> [PAGE TEXT]
Back Then, When We Got Along
There was a time when the Colorado plains were not empty, but a bustling crossroads of nations and commerce, a world unto itself.
In the 18th century, explorers, adventurers, hunters and trackers trekked across the Great Plains, climbed the steep passes of the the Rocky Mountains, ventured to the Great Northwest. Countless numbers remained on the plains, hunting, trapping, and marrying into the various indigenous tribes, and with the aid of their new native families, thrived.
If this world had a capital, it would have been a fragile castle of mud and straw, built on a dream of profit and a need for peace. It was known then as Bent’s Fort—a place that existed for a mere sixteen years but left a shadow so long it still stretches across the Arkansas River today. It was a place where danger was a constant companion, but where trade, culture, and power came together in a way that would never be replicated.
When Bent's Old Fort was built, the territory was part of the sovereign nation of Mexico, yet strategically located on the U.S. north side of the Arkansas River—the internationally recognized border between the United States and Mexico. It was built in 1833, more than a decade after Mexico had gained its independence from Spain. The Mexican War of Independence had ended just a dozen years before with the signing of the Treaty of Córdoba.
At the time of the fort's construction, Mexico was a young and politically unstable nation. The fort's location allowed the trading post to capitalize on the lucrative trade along the Santa Fe Trail. The fort's success was deeply tied to its relationships with the Mexican government, a connection that would have been impossible during the strict colonial rule of the Spanish Empire.
For much of its 16-year history, the Bent, St. Vrain & Company maintained strong economic and legal ties to what is now the U.S. state of New Mexico. They maintained stores in Taos and Santa Fe, on the Mexican side of the border. This cross-border commerce was central to their success. The fort’s status as a gateway between two nations came to an abrupt end with the Mexican-American War in 1846, which resulted in the U.S. acquiring a vast amount of Mexican territory, including what is now Colorado and New Mexico.
The venture was ambitious and the men behind it weren’t born on the frontier. They hailed from the same city that served as the gateway to the West, St. Louis, but they were products of a burgeoning American West.
The Bent brothers, Charles and William, were sons of a prominent judge. Ceran St. Vrain came from a French aristocratic family that had also settled there. All three were well-educated, and all were drawn to the excitement and promise of the fur trade. Ceran St. Vrain, in particular, was an experienced trader who had spent years in New Mexico, even becoming a naturalized Mexican citizen to get ahead of the trade restrictions on American merchants.
By the late 1820s, Charles and St. Vrain had formed a partnership, realizing that the old model of trapping was giving way to the more profitable business of trading manufactured goods for furs and buffalo robes. William, the youngest of the trio, joined them around 1831, bringing his own skills and knowledge of the plains tribes.
Their partnership, called the Bent, St. Vrain & Company, was a masterclass in business strategy. They were entrepreneurs who understood a diverse market. As the website Legends of America notes, they "insulated themselves against an economic downturn in any one of these respective ventures" by participating in the fur, tribal, and Santa Fe trade.

> [PROBLEM]
From the text on Bent's Fort:
(a) In what year was the fort built?
(b) In which two towns did the company keep stores?
(c) Who was the youngest of the three partners?

> [COLLECTED DATA]
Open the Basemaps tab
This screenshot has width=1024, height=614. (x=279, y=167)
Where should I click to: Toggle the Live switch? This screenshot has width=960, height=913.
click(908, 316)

> [WRITTEN ANSWER]
(a) 1833
(b) Taos and Santa Fe
(c) William Bent